Above, Below, and Beyond Tech Talk

by Rahel Lüthy

April 28, 2009

klassische-akupunktur.ch

Tomorrow, my sister Carol will celebrate the opening of her acupuncture practice. Over the last month, I had the pleasure to help her design and implement a corporate identity, including business cards, flyers, and a website. The siteactually went live just a few moments ago, so while everything is still fresh and warm, I’d like to share some of the experiences i have made in the course of its making:

The most profound decision was probably to use scalable vector graphics as a result-independent model behind all work. This turned out to be a good decision. In practice, we initially designed everything in Inkscape and later converted to pdf (for print), or to jpg/gif (for the web). Inkscape itself is a simple and stable open source application which is comparable to illustrator, freehand, or coreldraw. The pdf-conversion is built-in and just works (print margins can only be defined via script though). The creation of bitmap images however is very disappointing. No matter how much i fiddled, the font rendering seemed to be broken and the results all looked very crappy (probably due to the missing font hinting, who knows?). Luckily, i remembered the java-based batik toolkit, which includes a stand-alone svg rasterizing utility. It is a simple jar file that can be invoked from the command line and which produces great results.

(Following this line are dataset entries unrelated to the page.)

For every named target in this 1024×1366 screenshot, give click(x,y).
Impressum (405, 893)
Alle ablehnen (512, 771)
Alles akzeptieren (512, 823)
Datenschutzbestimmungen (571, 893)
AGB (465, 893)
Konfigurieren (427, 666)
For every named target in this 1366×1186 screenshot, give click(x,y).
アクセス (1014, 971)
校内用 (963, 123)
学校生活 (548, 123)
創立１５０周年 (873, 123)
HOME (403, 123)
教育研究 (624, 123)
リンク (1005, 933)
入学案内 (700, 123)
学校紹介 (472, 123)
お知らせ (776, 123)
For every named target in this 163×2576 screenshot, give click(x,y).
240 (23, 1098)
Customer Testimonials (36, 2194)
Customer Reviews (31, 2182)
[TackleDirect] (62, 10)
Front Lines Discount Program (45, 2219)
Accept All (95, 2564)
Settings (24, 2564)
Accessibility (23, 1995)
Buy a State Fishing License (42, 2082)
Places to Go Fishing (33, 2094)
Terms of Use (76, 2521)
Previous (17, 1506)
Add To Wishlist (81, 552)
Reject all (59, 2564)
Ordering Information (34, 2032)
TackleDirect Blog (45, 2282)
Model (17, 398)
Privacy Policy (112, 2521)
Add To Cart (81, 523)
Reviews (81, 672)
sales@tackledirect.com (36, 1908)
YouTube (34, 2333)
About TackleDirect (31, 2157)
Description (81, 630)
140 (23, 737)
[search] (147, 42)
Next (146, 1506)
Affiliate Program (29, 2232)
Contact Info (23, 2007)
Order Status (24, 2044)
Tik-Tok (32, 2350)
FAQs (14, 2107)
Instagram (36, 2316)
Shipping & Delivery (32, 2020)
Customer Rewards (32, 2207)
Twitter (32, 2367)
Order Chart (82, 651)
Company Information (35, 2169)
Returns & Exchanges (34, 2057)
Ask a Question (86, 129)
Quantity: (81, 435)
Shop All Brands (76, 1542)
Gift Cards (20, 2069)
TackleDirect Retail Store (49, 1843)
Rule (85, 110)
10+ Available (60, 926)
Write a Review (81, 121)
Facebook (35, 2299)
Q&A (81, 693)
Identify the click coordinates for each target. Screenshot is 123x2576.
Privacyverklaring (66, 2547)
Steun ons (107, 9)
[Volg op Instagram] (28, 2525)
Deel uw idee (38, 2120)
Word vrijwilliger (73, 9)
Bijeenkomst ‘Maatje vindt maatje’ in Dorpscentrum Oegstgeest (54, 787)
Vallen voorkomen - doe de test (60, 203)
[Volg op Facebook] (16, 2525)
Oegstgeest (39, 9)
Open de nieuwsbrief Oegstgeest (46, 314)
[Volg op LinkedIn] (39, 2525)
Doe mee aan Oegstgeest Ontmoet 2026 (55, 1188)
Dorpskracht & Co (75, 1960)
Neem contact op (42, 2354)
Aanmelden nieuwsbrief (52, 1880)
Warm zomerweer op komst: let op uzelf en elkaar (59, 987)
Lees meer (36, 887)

With the pdfs, the printing was basically solved – the visuals turned out exactly as we designed them, so we were able to focus our resources on the website.

My web design “skills” were dating back to the time when tables and invisible spacer.gifs used to be the ultimate tools, so i first had to brush-up my css knowledge (or actually: steal snippets from here and there – and spend the rest of the day on http://www.quirksmode.org). Now that it’s done, I really like the clean separation between content and style. I used eclipse to (hand-)write all html and css code, but even in an editor I know cold, it was a pain to e.g. manually insert the same IE 8 compatibility tag on every single page. Thus, in retrospect, we probably should have used a content management system, even for a very small site.

The main part that’s still not done is the complete search engine optimization work – while it’s probably the most important part, I keep procrastinating. If anyone is an expert, please speak up (and I am confident that we can arrange for some needle pain in return ;-)).